Литмир - Электронная Библиотека
Содержание  
A
A
* * *
Не веря кровному завету{139},
что так нельзя,
ушли бродить по белу свету
мои друзья.
Броня державного кордона —
как решето.
Им светит Гарвард и Сорбонна,
да нам-то что?
Пусть будут счастливы, по мне, хоть
в любой дали, —
но всем живым нельзя уехать
с живой земли.
С той, чья судьба еще не стерта
в ночах стыда,
а если с мертвой, то на черта
и жить тогда?..
Я верен тем, кто остается
под бражный треп
свое угрюмое сиротство
нести по гроб.
Кому обещаны допросы
и лагеря,
но сквозь крещенские морозы
горит заря.
Нам не дано, склоняя плечи
под ложью дней,
гадать, кому придется легче,
кому трудней.
Пахни ж им снегом и сиренью,
чума-земля.
Не научили их смиренью
учителя.
В чужое зло метнула жизнь их,
с пути сведя,
и я им, дальним, не завистник
и не судья.
Пошли им, Боже, легкой ноши,
прямых дорог
и добрых снов на злое ложе
пошли им впрок.
Пускай опять обманет демон,
 сгорит свеча, —
но только б знать, что выбор сделан
не сгоряча.
1973
* * *
Опять я в нехристях, опять{140}
меня склоняют на собраньях,
а я и так в летах неранних,
труд лишний под меня копать.
Не вправе клясть отчайный выезд,
несу как крест друзей отъезд.
Их Бог не выдаст — черт не съест,
им отчий стыд глаза не выест.
Один в нужде скорблю душой,
молчу и с этими и с теми, —
уж я-то при любой системе
останусь лишний и чужой.
Дай Бог свое прожить без фальши,
мой срок без малого истек,
и вдаль я с вами не ездок:
мой жданный путь намного дальше.
1973
* * *
С Украиной в крови я живу на земле Украины{141},
и, хоть русским зовусь, потому что по-русски пишу,
на лугах доброты, что ее тополями хранимы,
место есть моему шалашу.
Что мне север с тайгой, что мне юг с наготою нагорий?

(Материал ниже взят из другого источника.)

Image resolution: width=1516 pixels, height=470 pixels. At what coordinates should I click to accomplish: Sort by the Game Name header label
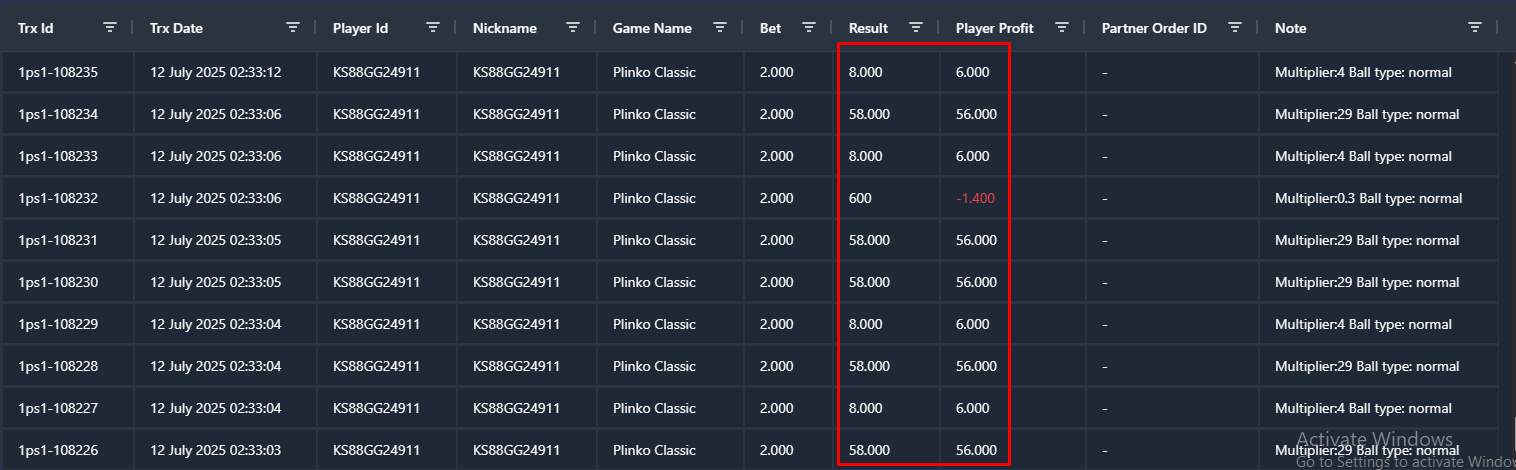tap(652, 28)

Помолюсь облакам, чтобы дождик прошел полосой.
Одуванчик мне брат, а еще молочай и цикорий,
сердце радо ромашке простой.
На исходе тропы, в чернокнижье болот проторенной,
древокрылое диво увидеть очам довелось:
Богом по лугу плыл, окрыленный могучей короной,
впопыхах не осознанный лось.
А когда, утомленный, просил: приласкай и порадуй,
обнимала зарей, и к ногам простирала пруды,
и ложилась травой, и дарила блаженной прохладой
от источника Сковороды.
Вся б история наша сложилась мудрей и бескровней,
если б город престольный, лучась красотой и добром,
не на севере хмуром возвел золоченые кровли,
а над вольным и щедрым Днепром.
О земля Кобзаря, я в закате твоем, как в оправе,
с тополиных страниц на степную полынь обронен.
Пойте всю мою ночь, пойте весело, пойте о славе,
соловьи запорожских времен.
1973
                          ЛЬВОВ{142}
И статуи владык — и статуи Христа —
в сверкании колонн поникшие по нишам.
Не зря ты город львов. Твой лик жесток и пышен.
Грозны твои кресты. Державна красота.
И людно, и светло — а я один в тоске, вишь,
Мир весел и могуч — а я грущу по нем.
Да брось ты свой венок, дай боль твою, Мицкевич,
неужто мы с тобой друг друга не поймем?..
О бедный город лир, на что мне твой обман?
Враждебной красотой зачем ты нас морочишь?
Я верен нищете прадедовских урочищ.
Мне жаль твоей судьбы, ясновельможный пан.
Ты был милей в те дни, когда ты был горбат
и менее богат, но более духовен.
Есть много доброты в тиши твоих часовен.
Лесисты и свежи отрожия Карпат.
По бунтам и балам, шаля, пропрыгал юность,
сто лет сходил с ума по дьявольским губам, —
и бронзовый Иисус уселся, пригорюнясь,
жалеть, а не судить поверивших в обман.
Как горестно смотреть на кровли городские.
Я дань твоим ночам не заплачу ничем.
Ты праздничен и щедр — но что тебе Россия?
Зачем ты нам — такой? И мы тебе — зачем?
Твои века молчат. Что знаю я — прохожий,
про боль твоих камней, случайный и немой?
Лишь помню, как сквозь сон, что был один похожий,
на косточках людских парящий над Невой.
Так стой, разиня рот, молчи, глазами хлопай.
Нам все чужое здесь — и камни, и листва.
Мы в мире сироты, и нет у нас родства
с надменной, набожной и денежной Европой.